After the July 18, 2012, attack that claimed the lives of several regime officials, including Assef Shawkat, Bashar al-Assad’s ambitious brother-in-law, the rebels seemed close to capturing Damascus. Four years later, the Damascus military situation has been completely reversed. The Syrian army and its allied Shiite militias now encircle the rebel areas around Damascus. Further, the rebels have lost hope of being rescued by outside intervention because the Amman-based Military Operations Center (MOC), which helps coordinate rebel actions, no longer prioritizes supporting an offensive against the Syrian regime but rather one against the Islamic State. The potential conclusion of a U.S.-Russia cooperation agreement against IS and Jahbat al-Nusra could accentuate the feeling of abandonment among rebels and consequently encourage many groups to negotiate with the regime or join the jihadists.

In Damascus, the regime is strongly supported by Hezbollah and Iran. This is largely because the Syrian capital and especially its airports are the main gateway for Iranian weapons to Hezbollah. The influx of Shiite fighters into Damascus is also part of an effort to defend the Sayyeda Zainab shrine, a major Shiite pilgrimage site that, before 2011, welcomed hundreds of thousands of visitors every year. Each time a rocket falls on Sayyeda Zainab or a car bomb explodes in the area, the news reverberates throughout the Shiite world, helping attract new fighters to the front. For Iran, Sayyeda Zainab cannot be allowed to meet the same fate as the Samarra mosque, destroyed in an al-Qaeda attack in February 2006.

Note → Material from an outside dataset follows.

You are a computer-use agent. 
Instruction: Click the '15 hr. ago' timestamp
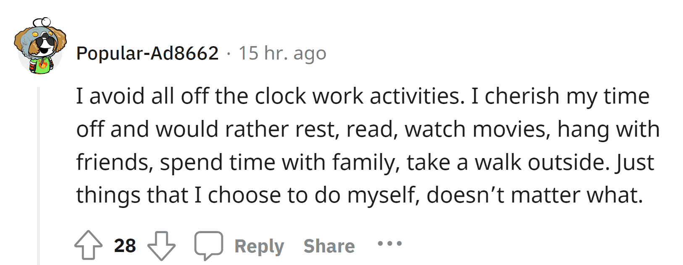click(x=282, y=53)
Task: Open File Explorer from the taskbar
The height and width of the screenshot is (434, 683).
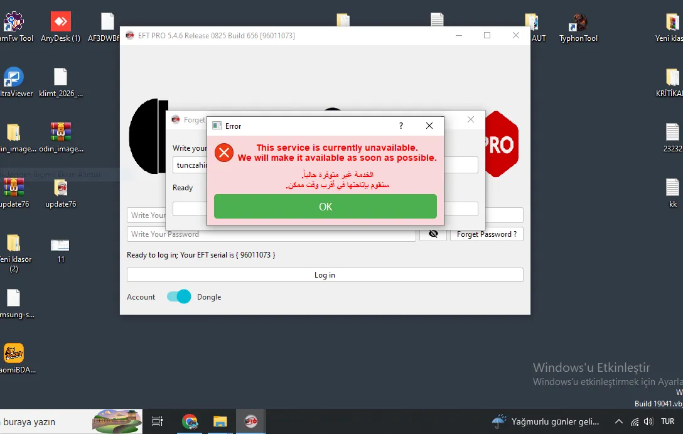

As compared to government-controlled western Aleppo, which is being buffeted by rebel rocketfire, the Syrian capital is relatively calm. Public services are operating normally, and barring the sound of artillery from Jabal Qasioun pounding rebel areas, the war seems far away. The international airport is operating again, and the main roads to Homs, Deraa, and Beirut are safe. Such developments can only reassure Assad. Although he still does not control most of the country and his army can barely preserve the recent territorial gains facilitated by the Russian air force’s intervention, Assad feels less threatened because he holds Damascus. And because he no longer needs Putin to defend the airspace over Damascus, he will be less likely to bow to Russian pressure, not to mention other international pressure, to cede power. What Assad does still need in Damascus is continued strong defensive military support from Iran, its proxy Hezbollah, and Iraq Shiite militias. As it stands, without a real military threat to Damascus, neither Assad nor Iran will accept a political transition in Syria, even if Russia agrees to one.